#### [Source material]
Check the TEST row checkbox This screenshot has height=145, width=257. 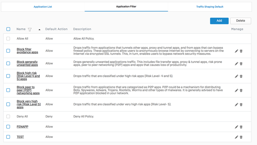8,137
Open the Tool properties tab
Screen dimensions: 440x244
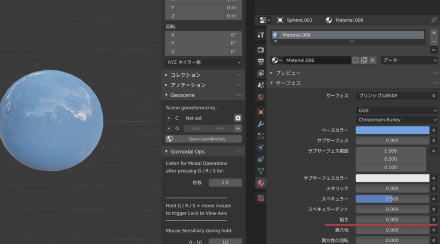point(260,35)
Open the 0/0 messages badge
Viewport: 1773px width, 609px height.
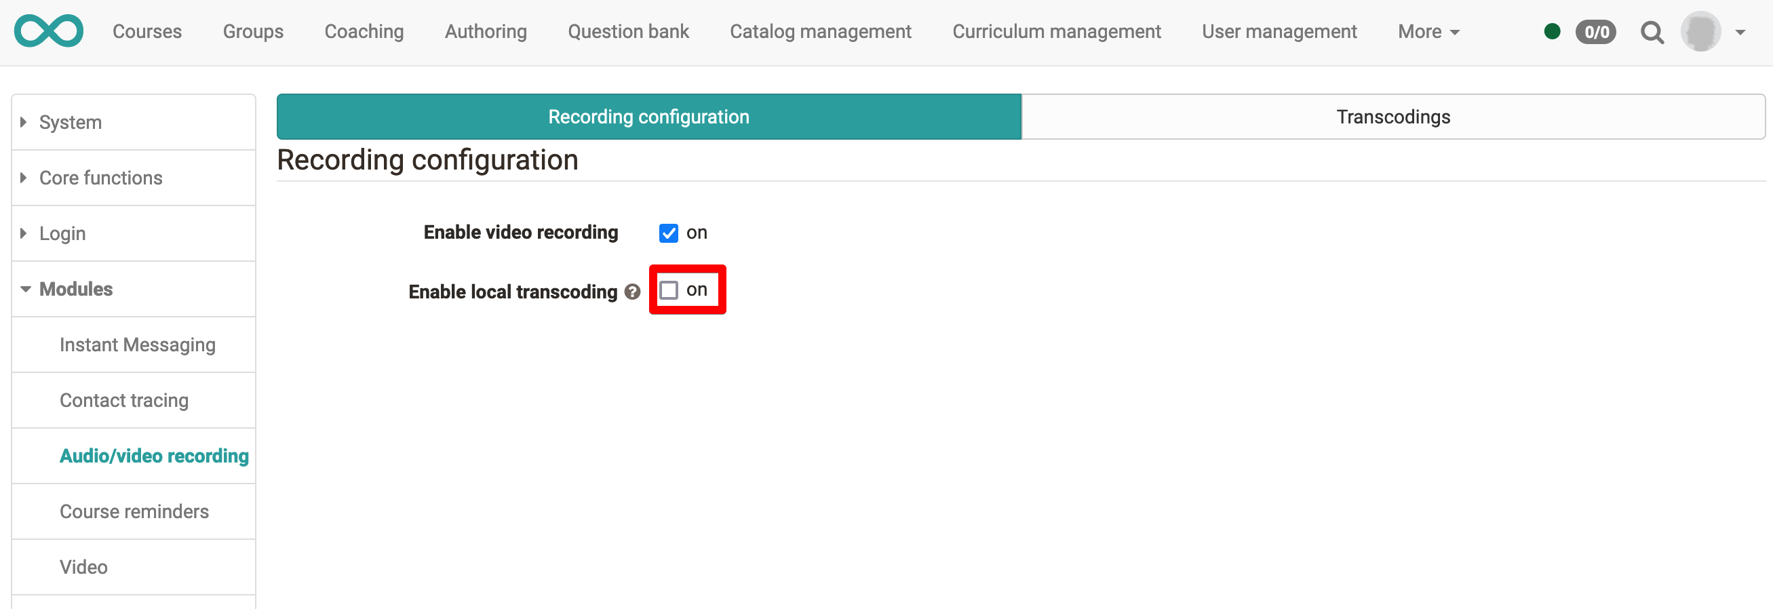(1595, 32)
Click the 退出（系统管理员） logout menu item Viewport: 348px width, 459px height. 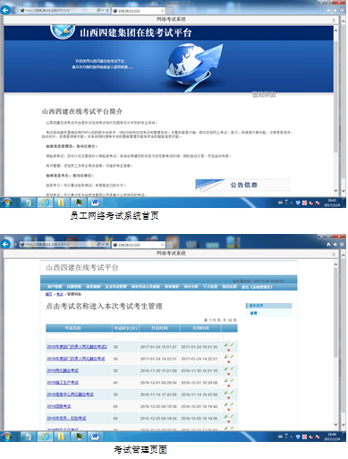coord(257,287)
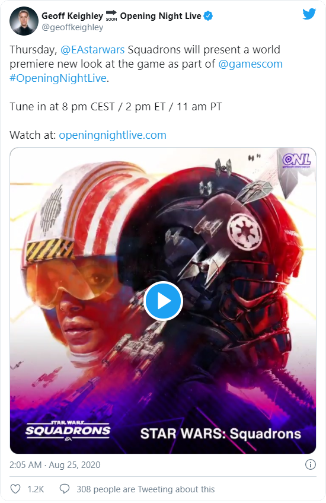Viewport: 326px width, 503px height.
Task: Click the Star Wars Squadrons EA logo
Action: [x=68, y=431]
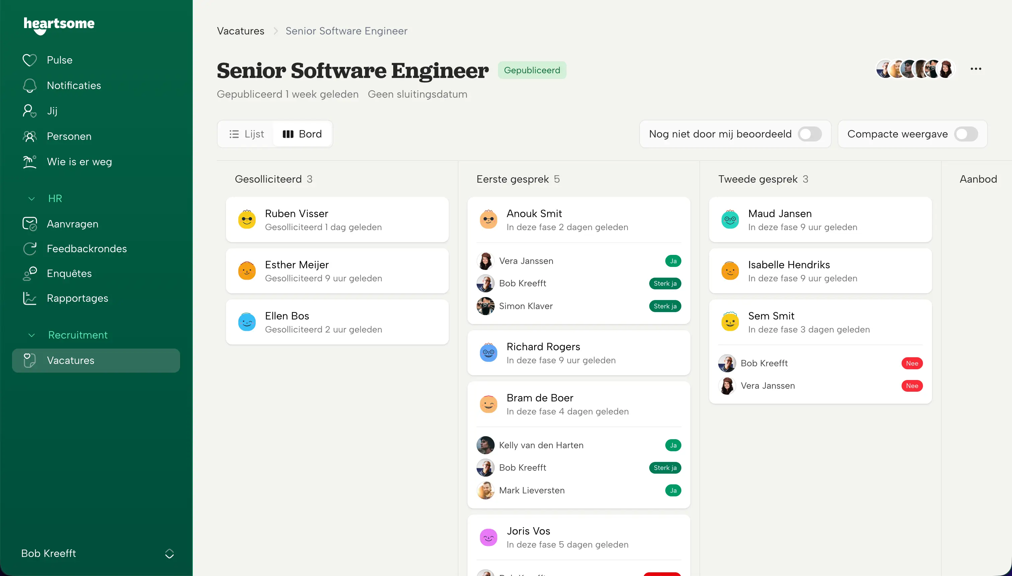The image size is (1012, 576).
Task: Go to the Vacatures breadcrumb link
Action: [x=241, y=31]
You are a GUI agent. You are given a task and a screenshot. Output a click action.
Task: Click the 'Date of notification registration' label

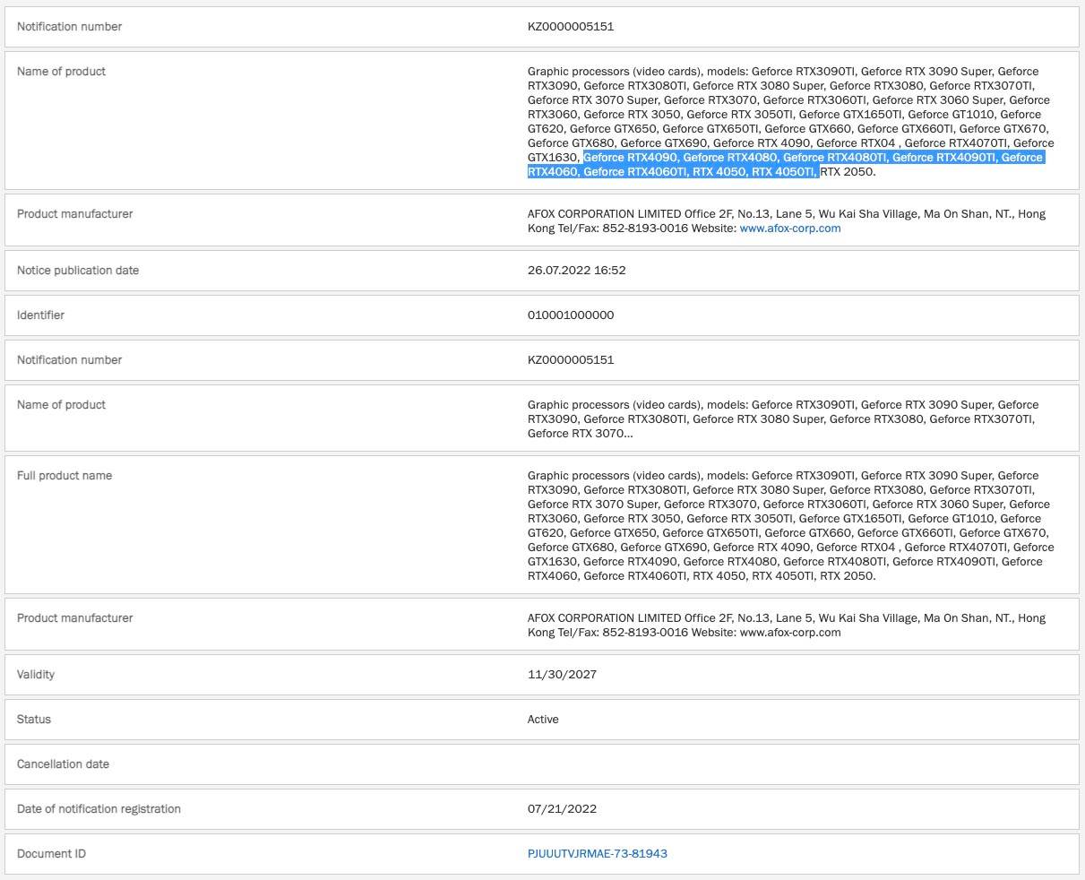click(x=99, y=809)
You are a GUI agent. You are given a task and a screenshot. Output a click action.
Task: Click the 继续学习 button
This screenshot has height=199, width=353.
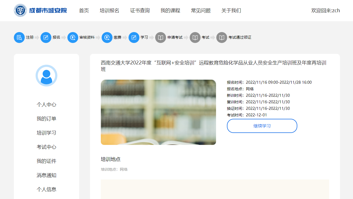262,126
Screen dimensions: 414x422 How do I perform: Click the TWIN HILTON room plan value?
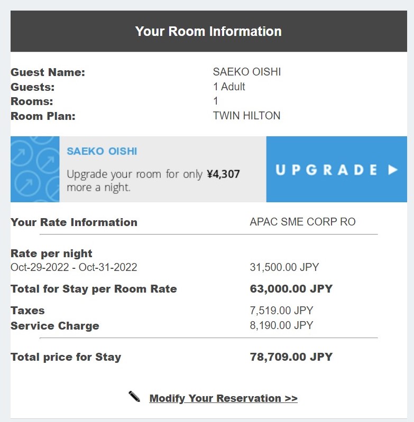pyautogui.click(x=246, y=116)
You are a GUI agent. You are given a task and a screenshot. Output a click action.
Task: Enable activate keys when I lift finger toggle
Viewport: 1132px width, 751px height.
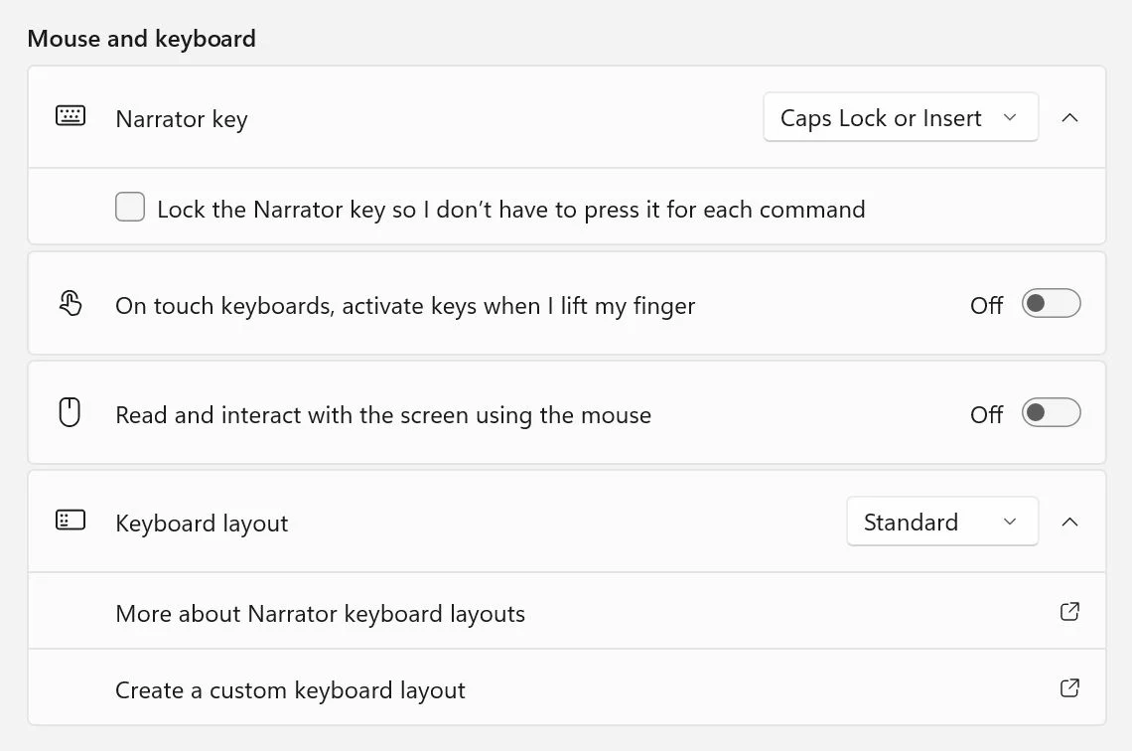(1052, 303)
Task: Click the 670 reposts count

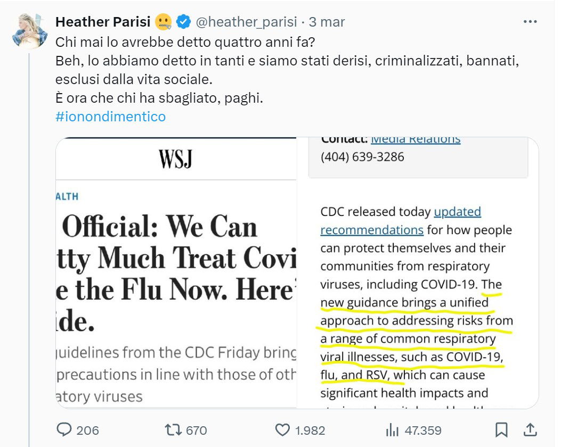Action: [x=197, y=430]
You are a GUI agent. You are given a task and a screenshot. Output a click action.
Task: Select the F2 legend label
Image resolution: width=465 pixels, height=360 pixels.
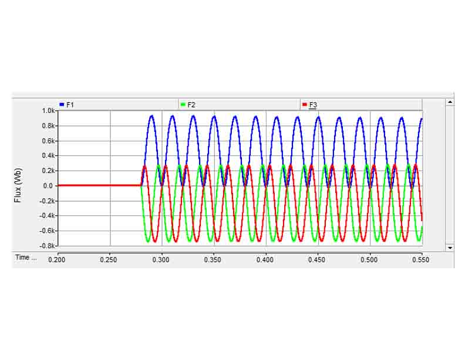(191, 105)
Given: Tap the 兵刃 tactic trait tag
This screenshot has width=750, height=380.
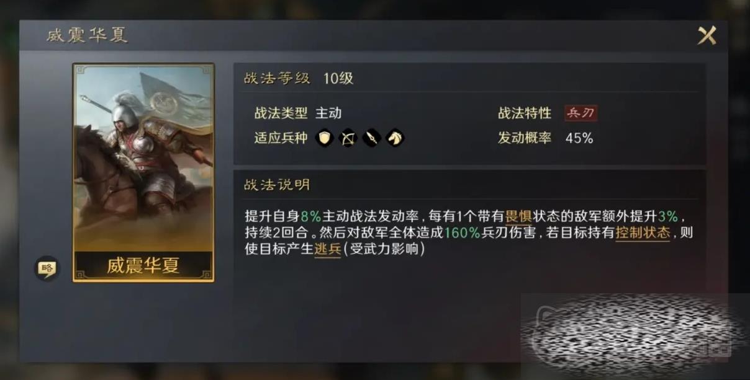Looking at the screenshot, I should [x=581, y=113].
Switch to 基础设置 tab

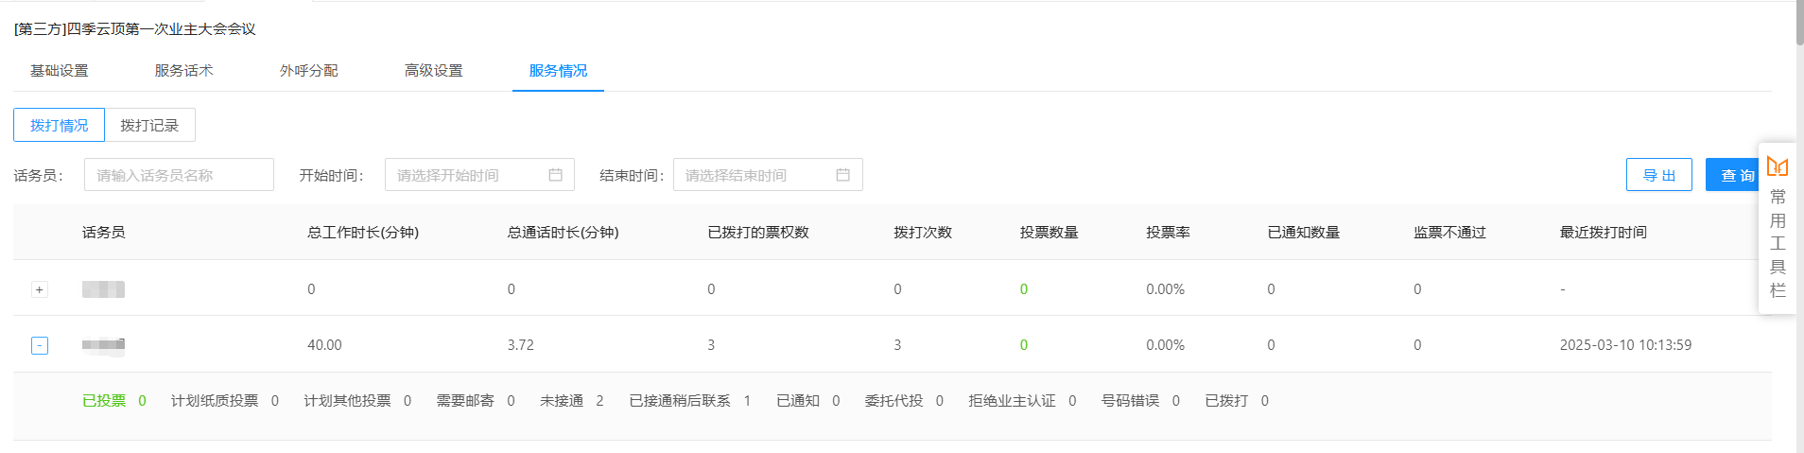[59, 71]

#### [Your assignment]
Tell how many lines of the data include the word "Open", without any other words.

#### [Answer to the problem]
2